Entries showing where items appear
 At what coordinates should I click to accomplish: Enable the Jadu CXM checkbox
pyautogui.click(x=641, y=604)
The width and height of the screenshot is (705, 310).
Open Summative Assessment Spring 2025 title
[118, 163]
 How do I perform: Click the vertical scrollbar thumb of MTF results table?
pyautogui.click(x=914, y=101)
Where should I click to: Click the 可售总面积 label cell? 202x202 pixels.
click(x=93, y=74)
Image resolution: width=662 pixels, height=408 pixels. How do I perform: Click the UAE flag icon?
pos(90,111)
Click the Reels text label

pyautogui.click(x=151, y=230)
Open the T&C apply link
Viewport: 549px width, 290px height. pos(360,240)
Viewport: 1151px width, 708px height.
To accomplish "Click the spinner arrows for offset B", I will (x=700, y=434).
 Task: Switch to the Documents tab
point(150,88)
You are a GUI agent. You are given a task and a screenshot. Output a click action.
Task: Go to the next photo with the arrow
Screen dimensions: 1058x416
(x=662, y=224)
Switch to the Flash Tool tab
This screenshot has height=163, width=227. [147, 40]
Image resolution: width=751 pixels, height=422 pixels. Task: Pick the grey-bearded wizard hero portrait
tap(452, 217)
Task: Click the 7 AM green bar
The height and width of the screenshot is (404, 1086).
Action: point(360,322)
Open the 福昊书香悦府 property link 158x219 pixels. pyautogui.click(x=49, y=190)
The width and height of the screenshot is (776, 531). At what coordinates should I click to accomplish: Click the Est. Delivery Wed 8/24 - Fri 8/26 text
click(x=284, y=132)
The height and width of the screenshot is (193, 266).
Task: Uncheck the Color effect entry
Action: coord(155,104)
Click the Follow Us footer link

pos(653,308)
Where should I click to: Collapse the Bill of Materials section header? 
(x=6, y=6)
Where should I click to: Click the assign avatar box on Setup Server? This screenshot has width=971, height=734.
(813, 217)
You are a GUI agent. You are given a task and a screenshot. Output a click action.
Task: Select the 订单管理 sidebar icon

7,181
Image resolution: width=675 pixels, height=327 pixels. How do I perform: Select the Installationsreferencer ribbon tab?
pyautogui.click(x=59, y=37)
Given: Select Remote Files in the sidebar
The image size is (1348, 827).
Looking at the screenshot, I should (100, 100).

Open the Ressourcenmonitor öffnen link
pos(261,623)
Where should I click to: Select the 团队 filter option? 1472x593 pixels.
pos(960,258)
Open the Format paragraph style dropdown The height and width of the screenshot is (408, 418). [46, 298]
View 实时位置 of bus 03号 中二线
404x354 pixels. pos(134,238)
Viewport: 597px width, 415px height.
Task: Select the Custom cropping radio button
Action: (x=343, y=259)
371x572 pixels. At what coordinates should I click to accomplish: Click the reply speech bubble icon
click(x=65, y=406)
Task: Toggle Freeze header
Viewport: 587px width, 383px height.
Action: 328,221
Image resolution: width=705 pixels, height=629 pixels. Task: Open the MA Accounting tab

• _Instruction_: Filter the material above and copy out each line that contains the word "Open".

• _Worked solution_:
Open Summative Assessment Spring 2025 title
Open the T&C apply link
Open the 福昊书香悦府 property link 158x219 pixels. pyautogui.click(x=49, y=190)
Open the Ressourcenmonitor öffnen link
Open the Format paragraph style dropdown The height and width of the screenshot is (408, 418). [46, 298]
Image resolution: width=705 pixels, height=629 pixels. Task: Open the MA Accounting tab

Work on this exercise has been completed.